Sucky jobs??? Most people do what they do because they enjoy it, whether or not you think its sucky has nothing to do with their decision. How can you be so smug, arrogant and condescending??? Is your life so miserable you need to look down on others to make yourself feel better??

----------


## Rick

> Its a shame your parents didnt teach you to respect everyone regardless of their education or profession.




Wow. Looks like the pot calling the kettle black. Maybe your parents should have done the same. 

I'm college educated, worked for someone else and had all the freedom and happiness I wanted. Just because someone works for a company does not mean they are slave trade. You should really examine why you feel the need to talk down to others, which is exactly what you are berating them for.
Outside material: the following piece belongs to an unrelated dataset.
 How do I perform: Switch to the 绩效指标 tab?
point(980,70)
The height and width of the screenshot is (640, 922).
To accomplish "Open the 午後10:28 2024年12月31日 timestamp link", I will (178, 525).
Personally, I have great respect for all trades. Unless, of course, they come across as you just did. Maybe your attitude is what is driving their condescending one?

----------


## natertot

Grizz, you being a successful, non-college educated, business owner makes you the exception and not the rule. That is something to be commended for, but is not the reality for an overwhelming majority of people. Many things take education regardless. Can't open up a clinic or a vet office without having the college education in those fields, or experience in those fields for that matter. If you are a fence washer owner, port-a-potty service owner, car wash owner or the like without a college degree and are happy, good on you. Not everyone is cut out to be a business owner, though, or they desire to own a business in a field that requires extensive knowledge. I have worked for people a lot during my life, and I enjoy the relationships that I build with my bosses and employers. Some of my former employers have become friends of mine and many have taught me things beyond the job that I will carry forever. Just remember, you are the exception and not the rule.

As far as the disciplinary actions for a child lacking motivation, all that depends on the child. Things that "motivated" me did not work on my younger brother and vice versa. Same with my two young ones. Some things work better for my daughter than my son and vice versa. I am not an expert parent by any means, but I have learned you have to use the consequences (positive or negative) that fit your child. Overall, I use a combination of negative and positive reinforcement. They do well, they are rewarded. If they do bad, they are punished. It is up to them to choose what they want. It is my thought that when they reach adulthood, they will look at their decisions and the that consequences that follow, more simply known as "cause and effect". Right now, my kids are 5 and almost 8 so I have no idea how it will work out. Ask me again in 12-15 years, If they are still living at home I will know!

----------


## crashdive123

Gee.  Let's see....got a college degree and have worked for others and own my own business.  With a condescending attitude that was displayed in post #13 I'm pretty sure that I would have to close up shop and go work for somebody else again.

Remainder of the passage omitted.